Day surgery has expanded in EU countries over the past few decades, thanks to progress in surgical techniques and anaesthesia, although the pace of diffusion has varied widely across countries.
Cataract surgery, repair of inguinal hernia and tonsillectomy provide good examples of surgical procedures that are now carried out mainly as day surgery in many, but not all, EU countries.
More than 95% of all cataract surgery are performed as day surgery in about half of EU countries ( 8.11). Yet, the use of day surgery remains much more limited in some Central and Eastern European countries (e.g. Romania, Poland, Bulgaria and Lithuania), accounting for less than half of all cataract operations. Beyond possibly reflecting some limitations in data coverage, this low share of day surgery may also be due to higher reimbursement for inpatient stays, or legal or capacity constraints imposed on the development of day surgery. In Hungary, the government recently abolished the budget cap on the number of day surgery that can be performed in hospital, which has led to a substantial growth in the number of day surgery for cataract.
More than half of all inguinal hernia repair interventions in many EU countries are now performed as day surgery, whereas this proportion still remains close to zero in other countries.
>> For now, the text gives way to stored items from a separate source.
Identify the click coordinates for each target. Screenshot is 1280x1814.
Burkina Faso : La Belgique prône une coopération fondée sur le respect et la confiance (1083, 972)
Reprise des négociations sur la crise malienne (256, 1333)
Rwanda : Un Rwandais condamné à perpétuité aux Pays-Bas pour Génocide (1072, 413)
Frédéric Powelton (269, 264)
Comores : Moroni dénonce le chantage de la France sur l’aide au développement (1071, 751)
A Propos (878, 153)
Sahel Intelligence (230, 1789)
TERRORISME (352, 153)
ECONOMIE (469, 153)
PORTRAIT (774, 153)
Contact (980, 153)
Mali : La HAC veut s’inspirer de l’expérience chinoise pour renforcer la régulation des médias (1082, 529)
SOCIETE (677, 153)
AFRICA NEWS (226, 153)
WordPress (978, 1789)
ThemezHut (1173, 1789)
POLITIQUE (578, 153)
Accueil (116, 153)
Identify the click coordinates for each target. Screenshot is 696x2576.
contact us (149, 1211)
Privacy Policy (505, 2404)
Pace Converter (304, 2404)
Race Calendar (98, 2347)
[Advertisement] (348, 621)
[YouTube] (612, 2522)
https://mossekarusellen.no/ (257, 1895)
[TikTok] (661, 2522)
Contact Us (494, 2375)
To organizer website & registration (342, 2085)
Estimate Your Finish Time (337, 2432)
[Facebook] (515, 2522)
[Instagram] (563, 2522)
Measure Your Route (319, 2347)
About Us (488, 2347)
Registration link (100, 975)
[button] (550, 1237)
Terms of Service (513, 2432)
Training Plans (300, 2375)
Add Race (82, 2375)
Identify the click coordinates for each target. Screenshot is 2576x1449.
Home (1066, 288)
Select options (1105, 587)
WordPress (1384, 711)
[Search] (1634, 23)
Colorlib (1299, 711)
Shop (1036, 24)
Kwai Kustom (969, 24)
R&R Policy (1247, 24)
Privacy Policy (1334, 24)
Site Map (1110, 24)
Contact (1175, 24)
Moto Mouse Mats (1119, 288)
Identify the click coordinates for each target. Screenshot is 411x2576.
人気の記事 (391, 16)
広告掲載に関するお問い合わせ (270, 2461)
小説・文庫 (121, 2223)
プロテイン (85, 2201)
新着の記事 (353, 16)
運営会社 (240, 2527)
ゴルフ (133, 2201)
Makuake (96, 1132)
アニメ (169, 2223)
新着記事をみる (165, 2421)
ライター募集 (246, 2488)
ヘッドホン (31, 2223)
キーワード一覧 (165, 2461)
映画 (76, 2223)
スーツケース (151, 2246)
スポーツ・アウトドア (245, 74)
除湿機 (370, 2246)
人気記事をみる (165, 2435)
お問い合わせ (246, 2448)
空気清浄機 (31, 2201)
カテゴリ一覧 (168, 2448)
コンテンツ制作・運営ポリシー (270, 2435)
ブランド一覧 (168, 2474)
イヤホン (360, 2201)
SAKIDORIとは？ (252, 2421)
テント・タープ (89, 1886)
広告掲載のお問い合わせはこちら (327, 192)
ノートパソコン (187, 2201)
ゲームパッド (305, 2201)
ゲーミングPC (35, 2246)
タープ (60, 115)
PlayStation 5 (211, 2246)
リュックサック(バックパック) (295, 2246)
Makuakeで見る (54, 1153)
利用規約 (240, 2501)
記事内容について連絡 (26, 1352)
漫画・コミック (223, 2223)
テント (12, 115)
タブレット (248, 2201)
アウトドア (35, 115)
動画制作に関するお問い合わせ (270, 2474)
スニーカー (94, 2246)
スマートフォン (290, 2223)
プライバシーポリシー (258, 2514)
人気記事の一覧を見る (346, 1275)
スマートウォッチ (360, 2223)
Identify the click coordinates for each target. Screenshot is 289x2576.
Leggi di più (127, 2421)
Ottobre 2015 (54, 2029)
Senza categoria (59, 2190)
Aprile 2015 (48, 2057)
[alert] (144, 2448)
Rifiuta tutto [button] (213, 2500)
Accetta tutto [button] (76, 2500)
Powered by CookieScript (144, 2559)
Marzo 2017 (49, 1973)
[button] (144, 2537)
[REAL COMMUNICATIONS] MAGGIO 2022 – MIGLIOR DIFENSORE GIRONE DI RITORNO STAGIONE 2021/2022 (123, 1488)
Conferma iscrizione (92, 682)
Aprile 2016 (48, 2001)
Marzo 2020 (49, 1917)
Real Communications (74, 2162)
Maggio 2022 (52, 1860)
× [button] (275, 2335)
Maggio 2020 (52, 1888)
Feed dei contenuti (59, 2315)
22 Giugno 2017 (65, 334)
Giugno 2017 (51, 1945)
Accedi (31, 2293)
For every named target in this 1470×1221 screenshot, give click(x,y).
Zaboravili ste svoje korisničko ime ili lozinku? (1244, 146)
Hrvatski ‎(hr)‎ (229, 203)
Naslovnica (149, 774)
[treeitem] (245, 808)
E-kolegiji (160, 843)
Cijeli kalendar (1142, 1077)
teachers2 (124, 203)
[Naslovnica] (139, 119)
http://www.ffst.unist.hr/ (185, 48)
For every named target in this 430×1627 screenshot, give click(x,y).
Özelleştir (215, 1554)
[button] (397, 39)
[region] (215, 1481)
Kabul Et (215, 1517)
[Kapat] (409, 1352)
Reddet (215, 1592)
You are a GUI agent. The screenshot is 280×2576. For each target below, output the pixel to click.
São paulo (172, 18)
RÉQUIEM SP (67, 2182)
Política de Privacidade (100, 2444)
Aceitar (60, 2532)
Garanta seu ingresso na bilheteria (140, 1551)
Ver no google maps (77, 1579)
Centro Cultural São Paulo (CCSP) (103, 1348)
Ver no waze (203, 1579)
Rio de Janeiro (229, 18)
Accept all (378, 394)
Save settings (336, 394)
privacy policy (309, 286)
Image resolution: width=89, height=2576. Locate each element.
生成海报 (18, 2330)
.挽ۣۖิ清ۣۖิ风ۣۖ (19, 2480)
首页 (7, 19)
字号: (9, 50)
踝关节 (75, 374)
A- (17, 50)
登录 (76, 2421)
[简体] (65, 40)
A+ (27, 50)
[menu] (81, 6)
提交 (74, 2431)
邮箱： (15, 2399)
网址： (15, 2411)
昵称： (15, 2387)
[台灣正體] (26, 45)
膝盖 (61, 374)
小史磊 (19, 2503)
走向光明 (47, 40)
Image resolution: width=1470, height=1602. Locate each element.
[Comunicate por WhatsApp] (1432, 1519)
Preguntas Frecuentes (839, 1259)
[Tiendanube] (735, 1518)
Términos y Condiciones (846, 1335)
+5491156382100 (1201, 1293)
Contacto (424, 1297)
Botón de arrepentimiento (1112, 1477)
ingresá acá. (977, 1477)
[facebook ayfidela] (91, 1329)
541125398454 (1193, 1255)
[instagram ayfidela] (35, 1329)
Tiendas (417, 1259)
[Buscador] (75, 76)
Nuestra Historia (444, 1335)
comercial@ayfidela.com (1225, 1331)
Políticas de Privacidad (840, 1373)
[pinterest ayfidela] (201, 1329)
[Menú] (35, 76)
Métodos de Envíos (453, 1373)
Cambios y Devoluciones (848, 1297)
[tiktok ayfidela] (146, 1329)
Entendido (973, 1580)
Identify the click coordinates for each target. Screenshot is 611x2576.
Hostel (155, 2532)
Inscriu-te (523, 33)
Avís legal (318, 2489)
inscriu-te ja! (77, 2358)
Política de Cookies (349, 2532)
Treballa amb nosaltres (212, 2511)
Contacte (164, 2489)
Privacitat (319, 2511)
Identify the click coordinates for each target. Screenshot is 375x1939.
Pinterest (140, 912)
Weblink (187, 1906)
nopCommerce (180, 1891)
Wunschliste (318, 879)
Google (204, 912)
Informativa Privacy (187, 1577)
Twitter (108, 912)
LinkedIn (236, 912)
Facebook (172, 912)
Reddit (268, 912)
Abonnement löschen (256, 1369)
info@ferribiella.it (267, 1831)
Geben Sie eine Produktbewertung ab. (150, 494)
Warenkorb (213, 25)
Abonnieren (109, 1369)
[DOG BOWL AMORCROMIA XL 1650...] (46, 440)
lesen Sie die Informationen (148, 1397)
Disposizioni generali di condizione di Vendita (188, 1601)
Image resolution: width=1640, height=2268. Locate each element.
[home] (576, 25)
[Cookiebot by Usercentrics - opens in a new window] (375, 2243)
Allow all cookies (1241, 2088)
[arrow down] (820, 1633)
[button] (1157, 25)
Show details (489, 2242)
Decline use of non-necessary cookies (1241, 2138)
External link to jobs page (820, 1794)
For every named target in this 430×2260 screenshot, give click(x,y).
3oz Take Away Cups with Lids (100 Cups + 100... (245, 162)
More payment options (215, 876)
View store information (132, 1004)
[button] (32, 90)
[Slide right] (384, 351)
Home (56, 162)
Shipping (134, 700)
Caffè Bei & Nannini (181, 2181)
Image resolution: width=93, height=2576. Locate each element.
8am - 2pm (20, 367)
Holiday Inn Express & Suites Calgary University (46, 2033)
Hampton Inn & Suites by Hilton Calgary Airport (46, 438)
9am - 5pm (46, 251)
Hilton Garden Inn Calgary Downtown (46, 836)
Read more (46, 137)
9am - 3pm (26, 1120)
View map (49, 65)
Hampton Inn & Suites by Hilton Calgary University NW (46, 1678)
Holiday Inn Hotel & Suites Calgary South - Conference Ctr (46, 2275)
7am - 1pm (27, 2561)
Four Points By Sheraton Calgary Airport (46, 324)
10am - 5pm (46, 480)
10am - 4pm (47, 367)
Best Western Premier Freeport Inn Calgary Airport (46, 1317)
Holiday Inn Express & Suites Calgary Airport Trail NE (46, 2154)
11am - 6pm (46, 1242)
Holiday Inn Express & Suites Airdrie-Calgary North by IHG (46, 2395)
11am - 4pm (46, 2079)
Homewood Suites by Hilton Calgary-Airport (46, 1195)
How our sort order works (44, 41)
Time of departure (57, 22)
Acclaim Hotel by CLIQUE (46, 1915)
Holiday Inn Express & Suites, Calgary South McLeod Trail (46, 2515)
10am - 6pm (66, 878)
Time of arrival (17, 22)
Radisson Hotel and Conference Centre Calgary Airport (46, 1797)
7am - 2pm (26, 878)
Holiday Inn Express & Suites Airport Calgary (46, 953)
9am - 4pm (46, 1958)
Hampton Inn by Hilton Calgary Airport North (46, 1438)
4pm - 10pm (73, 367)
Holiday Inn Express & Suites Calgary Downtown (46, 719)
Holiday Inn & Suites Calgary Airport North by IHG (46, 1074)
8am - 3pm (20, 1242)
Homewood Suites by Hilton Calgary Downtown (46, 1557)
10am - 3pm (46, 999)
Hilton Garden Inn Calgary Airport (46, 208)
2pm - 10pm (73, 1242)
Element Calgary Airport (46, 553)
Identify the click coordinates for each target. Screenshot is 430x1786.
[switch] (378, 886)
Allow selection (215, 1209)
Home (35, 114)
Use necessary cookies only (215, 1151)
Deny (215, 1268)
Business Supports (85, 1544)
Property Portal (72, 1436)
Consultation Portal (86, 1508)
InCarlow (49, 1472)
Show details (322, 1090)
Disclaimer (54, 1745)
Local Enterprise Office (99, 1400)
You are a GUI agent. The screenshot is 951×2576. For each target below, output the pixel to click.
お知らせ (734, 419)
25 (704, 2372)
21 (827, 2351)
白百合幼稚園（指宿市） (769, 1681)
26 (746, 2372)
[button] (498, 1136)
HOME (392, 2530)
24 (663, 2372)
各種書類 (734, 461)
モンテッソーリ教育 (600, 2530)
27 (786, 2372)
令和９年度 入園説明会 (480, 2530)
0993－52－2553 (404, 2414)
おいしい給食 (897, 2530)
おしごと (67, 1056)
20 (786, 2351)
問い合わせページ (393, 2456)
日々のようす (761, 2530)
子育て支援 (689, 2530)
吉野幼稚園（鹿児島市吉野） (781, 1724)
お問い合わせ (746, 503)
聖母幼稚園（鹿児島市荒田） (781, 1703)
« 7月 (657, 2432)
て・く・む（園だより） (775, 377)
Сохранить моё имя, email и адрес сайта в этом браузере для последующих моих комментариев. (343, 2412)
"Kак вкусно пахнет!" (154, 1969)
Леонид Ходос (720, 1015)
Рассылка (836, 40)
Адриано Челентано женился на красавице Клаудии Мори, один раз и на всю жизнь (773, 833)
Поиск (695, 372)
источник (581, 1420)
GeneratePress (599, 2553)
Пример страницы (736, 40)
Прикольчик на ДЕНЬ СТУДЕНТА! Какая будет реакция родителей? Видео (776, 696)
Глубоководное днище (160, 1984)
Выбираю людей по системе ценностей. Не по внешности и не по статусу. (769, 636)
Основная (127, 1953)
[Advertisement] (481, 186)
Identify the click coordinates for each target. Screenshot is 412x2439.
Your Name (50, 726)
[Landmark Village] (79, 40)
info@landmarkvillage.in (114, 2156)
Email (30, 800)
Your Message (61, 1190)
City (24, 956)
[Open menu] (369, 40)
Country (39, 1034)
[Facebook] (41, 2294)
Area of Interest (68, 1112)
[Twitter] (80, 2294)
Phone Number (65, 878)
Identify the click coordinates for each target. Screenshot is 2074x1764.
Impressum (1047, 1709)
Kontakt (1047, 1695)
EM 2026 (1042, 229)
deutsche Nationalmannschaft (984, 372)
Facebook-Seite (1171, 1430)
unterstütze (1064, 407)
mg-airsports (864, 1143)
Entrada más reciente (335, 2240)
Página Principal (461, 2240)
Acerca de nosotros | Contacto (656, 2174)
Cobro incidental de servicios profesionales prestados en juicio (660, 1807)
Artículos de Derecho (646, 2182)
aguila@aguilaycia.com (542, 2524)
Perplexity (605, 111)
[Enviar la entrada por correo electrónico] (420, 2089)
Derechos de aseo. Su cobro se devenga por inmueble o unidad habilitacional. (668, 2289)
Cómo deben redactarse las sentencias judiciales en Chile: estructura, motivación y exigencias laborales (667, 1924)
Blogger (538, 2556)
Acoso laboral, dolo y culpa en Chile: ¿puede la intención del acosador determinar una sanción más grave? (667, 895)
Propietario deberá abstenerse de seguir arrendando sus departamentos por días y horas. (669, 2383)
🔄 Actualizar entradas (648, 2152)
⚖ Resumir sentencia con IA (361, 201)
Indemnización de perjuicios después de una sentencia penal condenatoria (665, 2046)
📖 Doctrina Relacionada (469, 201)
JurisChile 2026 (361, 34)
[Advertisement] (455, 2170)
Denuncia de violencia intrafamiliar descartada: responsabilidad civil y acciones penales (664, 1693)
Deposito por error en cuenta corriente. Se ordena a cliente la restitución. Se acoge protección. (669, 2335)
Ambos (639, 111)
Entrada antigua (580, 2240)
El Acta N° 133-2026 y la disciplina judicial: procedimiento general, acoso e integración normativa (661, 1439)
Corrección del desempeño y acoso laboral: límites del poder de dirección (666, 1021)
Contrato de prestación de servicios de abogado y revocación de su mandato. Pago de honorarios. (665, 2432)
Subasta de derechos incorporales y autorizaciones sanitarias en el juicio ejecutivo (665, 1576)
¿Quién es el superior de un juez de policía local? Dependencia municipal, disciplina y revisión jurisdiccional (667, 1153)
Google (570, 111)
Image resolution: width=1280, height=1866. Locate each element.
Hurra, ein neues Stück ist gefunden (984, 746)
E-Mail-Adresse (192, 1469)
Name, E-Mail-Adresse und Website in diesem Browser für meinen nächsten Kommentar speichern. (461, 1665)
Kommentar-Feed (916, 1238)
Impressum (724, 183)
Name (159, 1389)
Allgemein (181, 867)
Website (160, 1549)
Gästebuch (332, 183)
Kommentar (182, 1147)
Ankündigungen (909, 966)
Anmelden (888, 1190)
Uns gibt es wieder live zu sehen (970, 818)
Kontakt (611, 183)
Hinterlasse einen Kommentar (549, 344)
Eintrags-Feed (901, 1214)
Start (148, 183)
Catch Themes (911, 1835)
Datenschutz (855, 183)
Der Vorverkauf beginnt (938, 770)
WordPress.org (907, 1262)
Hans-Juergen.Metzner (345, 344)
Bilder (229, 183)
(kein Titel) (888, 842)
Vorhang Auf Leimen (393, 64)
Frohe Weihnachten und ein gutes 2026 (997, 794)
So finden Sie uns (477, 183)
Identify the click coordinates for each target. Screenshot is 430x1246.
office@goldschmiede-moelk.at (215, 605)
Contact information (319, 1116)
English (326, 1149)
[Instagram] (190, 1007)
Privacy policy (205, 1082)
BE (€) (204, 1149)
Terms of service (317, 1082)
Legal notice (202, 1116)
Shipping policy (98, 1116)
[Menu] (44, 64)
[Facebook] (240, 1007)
On average across countries, the share of day surgery for inguinal hernia repair rose from about 20% in 2000 to over 40% in 2016. Day surgery for inguinal hernia repair increased particularly rapidly in countries like France and Portugal, which have moved closer to the share of over 80% in leading countries (Denmark and the Netherlands).
Tonsillectomy is one of the most frequent surgical procedures in children. Although the operation is performed under general anaesthesia and generally involves a post-operative observation period of about 6 to 8 hours, it is now carried out mainly as a day surgery in many countries, with children returning home the same day. As shown in 8.13, more than half of all tonsillectomies are now performed as day surgery in several EU countries, but there has not been any movement yet towards day surgery in other countries (e.g. Slovenia, Hungary, Austria, Cyprus and Bulgaria). These variations in clinical practice likely reflect persisting differences in the perceived risks of postoperative complications and the maintenance of a clinical tradition in some countries of keeping children for at least one night in hospital after the operation.
As noted in Chapter 2, at least three broad policy levers can be used to promote the expansion of day surgery: 1) publicly monitoring the progress in the use of day surgery at different levels (national, regional and hospital levels); 2) supporting behavioural and clinical changes, notably by promoting constructive exchanges between the most innovative hospitals or hospital units and those lagging behind; and 3) providing proper financial incentives to ensure that health care providers (hospitals and surgical teams) do not lose revenue by moving towards a greater use of day surgery, and may even be financially better-off. These interventions are likely to be more effective if they are part of a comprehensive strategy to promote day surgery. In Portugal, the strong growth in day surgery for cataracts and other interventions since 2000 has been supported by a comprehensive national plan (Lemos, 2011). In Belgium, recent proposals for a further expansion of day surgery have also recognised the importance of addressing various barriers and enabling factors at the same time (Leroy et al., 2017).